_YOUR INSTRUCTIONS:_
Identify every line in the data below that contains the word "Select", and copy each one. Case counts.
— START RECORDS PROVIDED —
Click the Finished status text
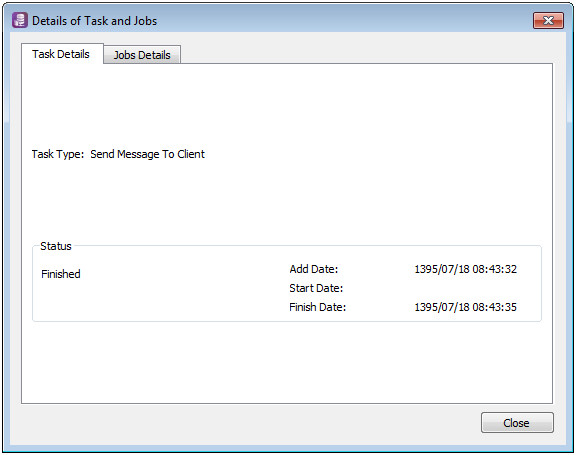Viewport: 576px width, 455px height. click(61, 274)
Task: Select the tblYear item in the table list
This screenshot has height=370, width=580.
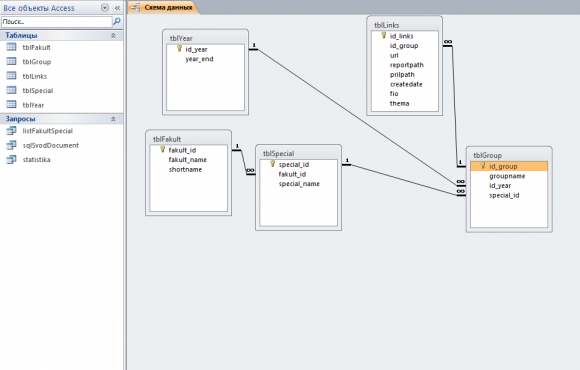Action: point(33,105)
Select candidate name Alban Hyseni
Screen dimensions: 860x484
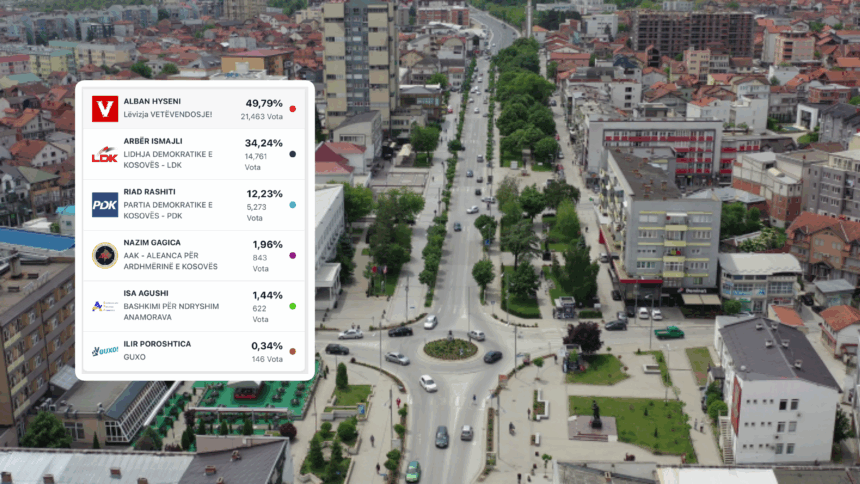(152, 101)
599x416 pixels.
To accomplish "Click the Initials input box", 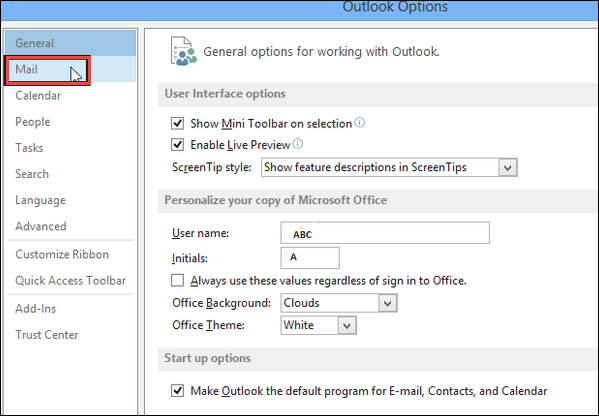I will 310,258.
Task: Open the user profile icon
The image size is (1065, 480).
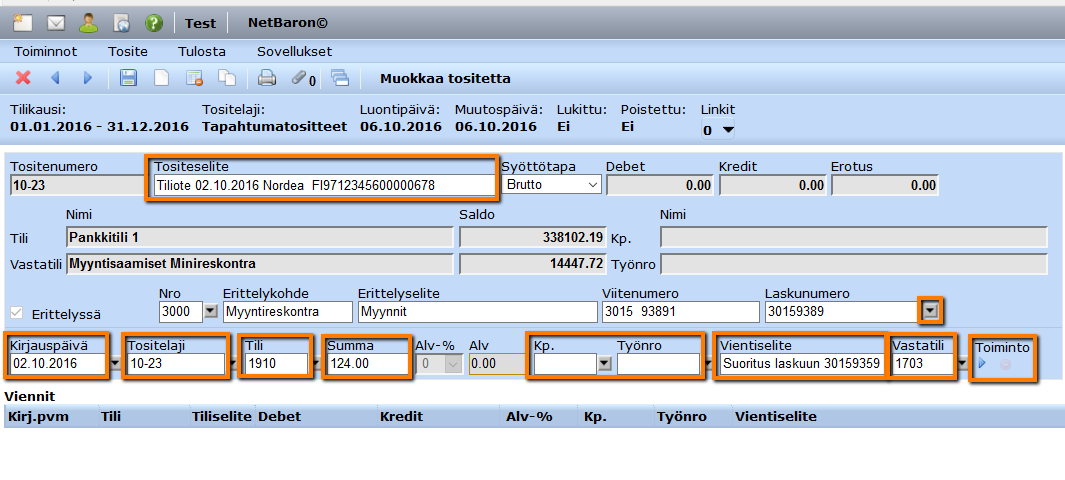Action: pyautogui.click(x=88, y=22)
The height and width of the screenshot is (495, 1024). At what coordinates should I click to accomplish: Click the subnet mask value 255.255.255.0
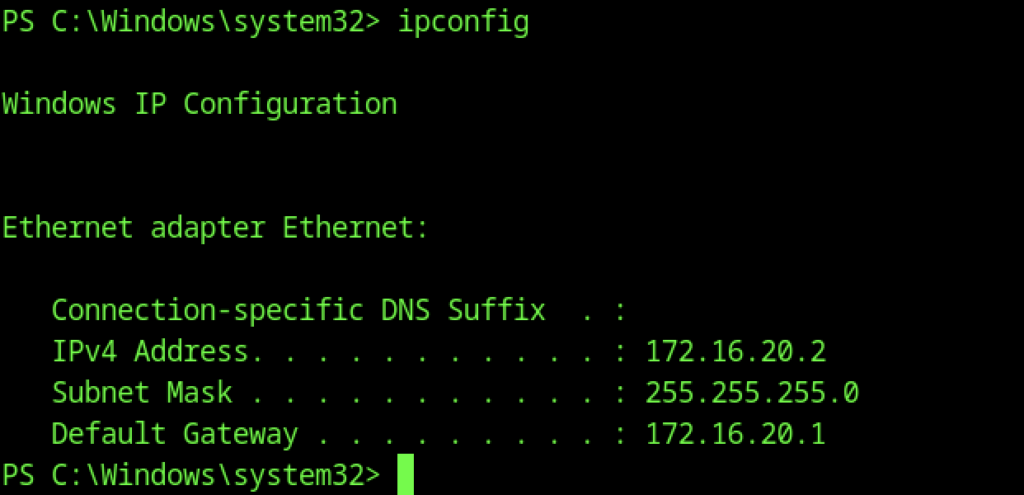tap(752, 392)
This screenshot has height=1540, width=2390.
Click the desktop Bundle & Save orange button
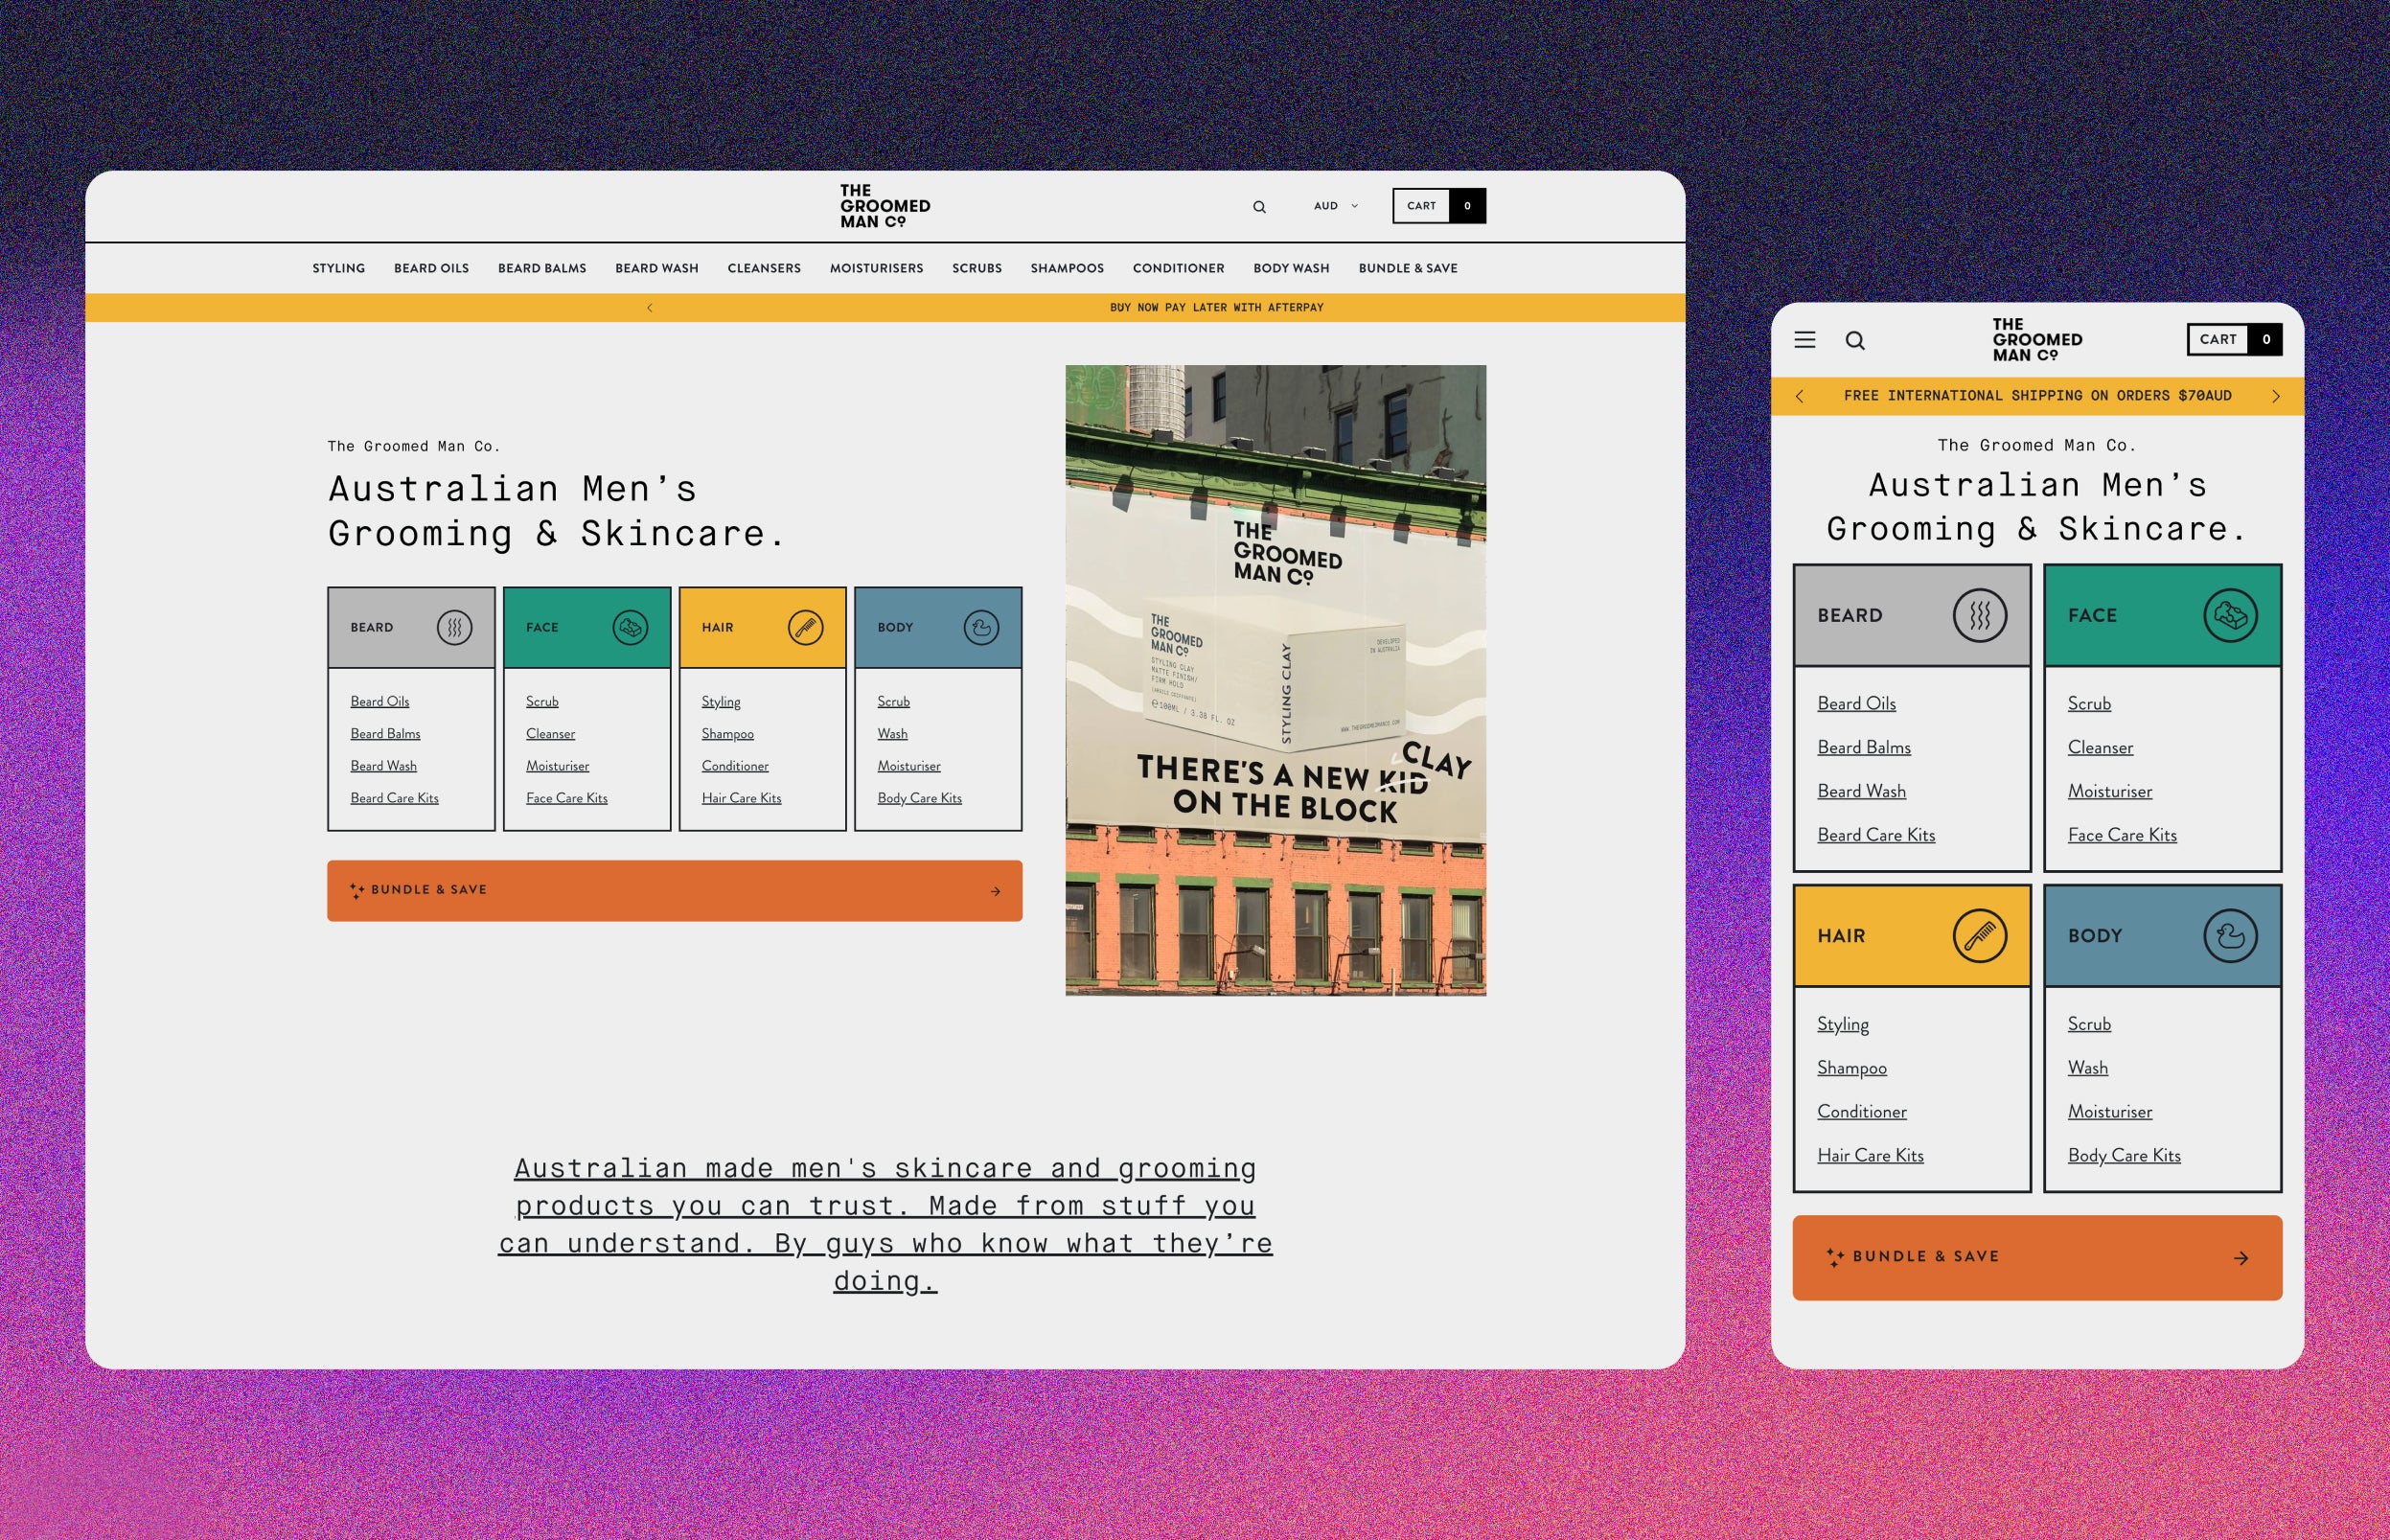(674, 890)

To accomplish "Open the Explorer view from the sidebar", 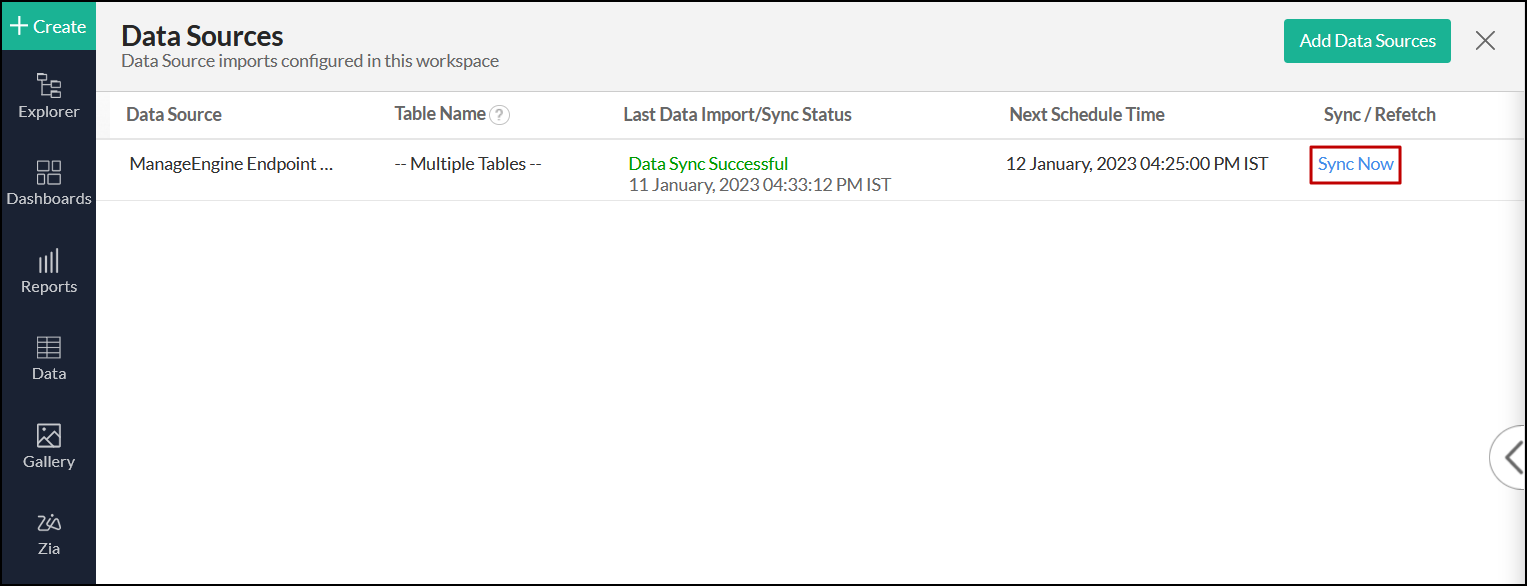I will (x=48, y=96).
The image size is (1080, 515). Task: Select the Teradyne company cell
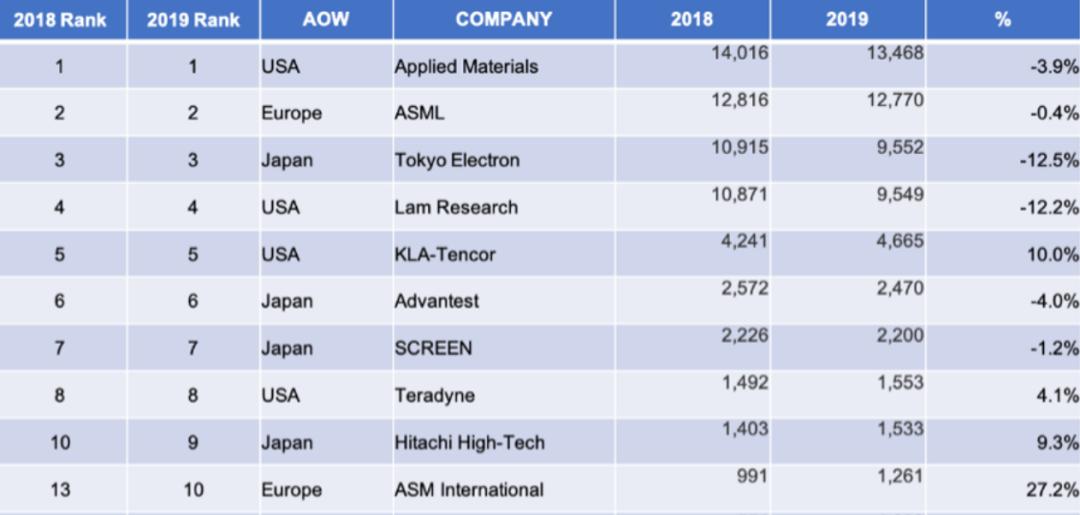click(x=435, y=396)
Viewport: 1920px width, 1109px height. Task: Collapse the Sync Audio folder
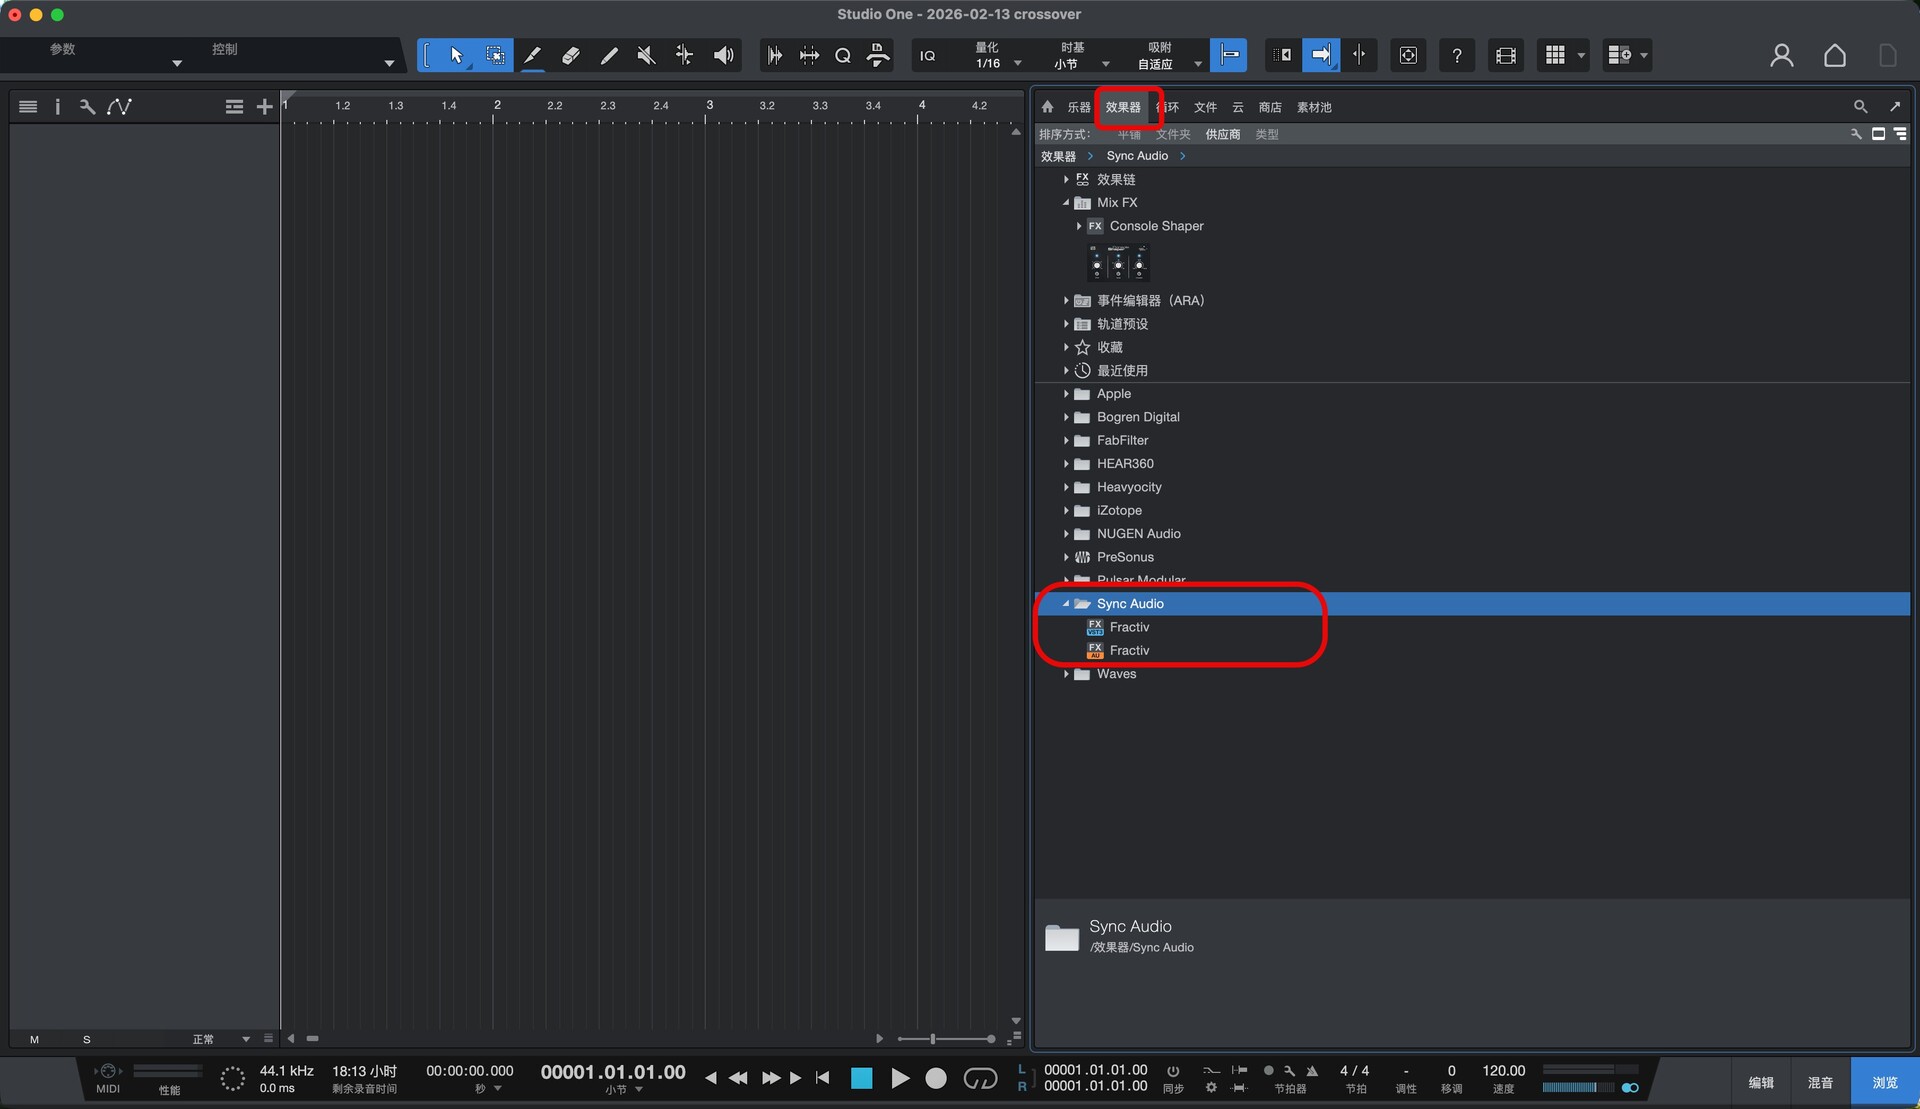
— END RECORDS PROVIDED —
_WRITTEN RESPONSE:_
Task: Select the tblYear item in the table list
Select candidate name Alban Hyseni
The image size is (1080, 515). Task: Select the Teradyne company cell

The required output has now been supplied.